American baseball player (1918–1999)

Randolph Rutherford Heflin (September 11, 1918 – August 17, 1999) was an American professional baseball player, a right-handed pitcher who appeared in 25 games in Major League Baseball for the 1945–46 Boston Red Sox. Listed at , 185 lb, Heflin was born in Fredericksburg, Virginia.

Heflin's pro career extended from 1939 to 1952, although he missed the 1943–44 seasons while serving in the United States Navy during World War II. He returned to baseball during the final year of the war, winning three of five decisions for the top-level Louisville Colonels before the Red Sox recalled him. Working in 20 games, Heflin made 14 starting assignments for the BoSox and registered six complete games. He threw two complete-game shutouts: a four-hitter August 10 against the eventual world champion Detroit Tigers and a six-hitter September 20 against the last-place Philadelphia Athletics. But Heflin compiled only a 4–10 won-lost record.

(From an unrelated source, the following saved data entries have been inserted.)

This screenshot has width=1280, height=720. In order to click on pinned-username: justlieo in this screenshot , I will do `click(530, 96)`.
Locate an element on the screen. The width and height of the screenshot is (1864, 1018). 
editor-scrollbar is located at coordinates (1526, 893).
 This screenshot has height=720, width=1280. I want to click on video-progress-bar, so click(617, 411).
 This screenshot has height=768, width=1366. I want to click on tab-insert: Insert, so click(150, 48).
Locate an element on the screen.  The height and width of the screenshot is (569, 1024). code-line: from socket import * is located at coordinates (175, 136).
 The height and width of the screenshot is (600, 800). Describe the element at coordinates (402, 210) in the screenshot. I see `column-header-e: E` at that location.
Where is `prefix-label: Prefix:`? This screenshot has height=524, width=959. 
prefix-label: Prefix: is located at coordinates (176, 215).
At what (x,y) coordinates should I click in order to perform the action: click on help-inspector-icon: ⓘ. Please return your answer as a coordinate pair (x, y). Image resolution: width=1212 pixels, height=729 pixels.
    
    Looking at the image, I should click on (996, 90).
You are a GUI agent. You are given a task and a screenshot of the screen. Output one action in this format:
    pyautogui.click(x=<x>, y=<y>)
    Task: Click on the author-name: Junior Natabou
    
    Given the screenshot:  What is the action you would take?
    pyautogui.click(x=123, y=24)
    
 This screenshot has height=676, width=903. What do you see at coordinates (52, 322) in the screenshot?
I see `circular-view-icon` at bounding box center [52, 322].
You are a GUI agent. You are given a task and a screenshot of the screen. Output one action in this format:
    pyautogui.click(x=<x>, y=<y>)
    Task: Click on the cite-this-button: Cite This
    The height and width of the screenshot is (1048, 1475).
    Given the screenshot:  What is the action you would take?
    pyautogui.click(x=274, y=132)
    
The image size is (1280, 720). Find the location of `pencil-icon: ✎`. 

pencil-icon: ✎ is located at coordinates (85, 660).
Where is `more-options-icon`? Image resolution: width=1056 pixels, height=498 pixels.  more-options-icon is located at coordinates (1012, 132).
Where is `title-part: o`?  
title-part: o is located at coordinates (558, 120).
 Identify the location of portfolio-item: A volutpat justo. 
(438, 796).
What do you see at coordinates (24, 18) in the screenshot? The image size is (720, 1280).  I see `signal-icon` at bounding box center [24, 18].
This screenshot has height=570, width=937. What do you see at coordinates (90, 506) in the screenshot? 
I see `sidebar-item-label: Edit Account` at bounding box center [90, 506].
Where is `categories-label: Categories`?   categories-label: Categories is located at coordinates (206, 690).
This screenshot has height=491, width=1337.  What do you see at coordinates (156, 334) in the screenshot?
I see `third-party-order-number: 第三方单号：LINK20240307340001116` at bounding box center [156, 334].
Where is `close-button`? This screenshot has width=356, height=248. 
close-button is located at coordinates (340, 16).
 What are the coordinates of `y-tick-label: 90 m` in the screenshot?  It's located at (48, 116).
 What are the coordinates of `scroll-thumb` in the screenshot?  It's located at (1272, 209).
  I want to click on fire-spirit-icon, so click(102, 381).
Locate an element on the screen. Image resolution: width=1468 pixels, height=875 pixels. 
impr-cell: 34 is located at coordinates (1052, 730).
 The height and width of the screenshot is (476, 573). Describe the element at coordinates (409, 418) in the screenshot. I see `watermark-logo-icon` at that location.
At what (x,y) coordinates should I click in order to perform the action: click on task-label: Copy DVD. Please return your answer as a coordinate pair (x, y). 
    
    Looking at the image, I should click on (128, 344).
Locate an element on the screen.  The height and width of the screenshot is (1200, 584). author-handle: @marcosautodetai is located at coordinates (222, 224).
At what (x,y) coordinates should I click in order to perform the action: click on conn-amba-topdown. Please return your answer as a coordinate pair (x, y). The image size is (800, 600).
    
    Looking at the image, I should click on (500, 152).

In 1946, the first postwar year, Heflin appeared in five games for the Red Sox between April 21 and June 12, including one start, and lost his only decision. Sent back to the minor leagues, Heflin spent the rest of 1946 at Louisville and eventually became a player-manager in the lower levels of the minors in the Class D Coastal Plain and Class C Evangeline leagues.

In his two-season MLB career, Heflin posted a 4–11 record with 45 strikeouts and a 3.86 earned run average in 25 appearances, including 15 starts, six complete games, six games finished and 116 2/3 innings of work. He allowed 118 hits and 73 bases on balls.

Randy Heflin died in Fredericksburg at age 80.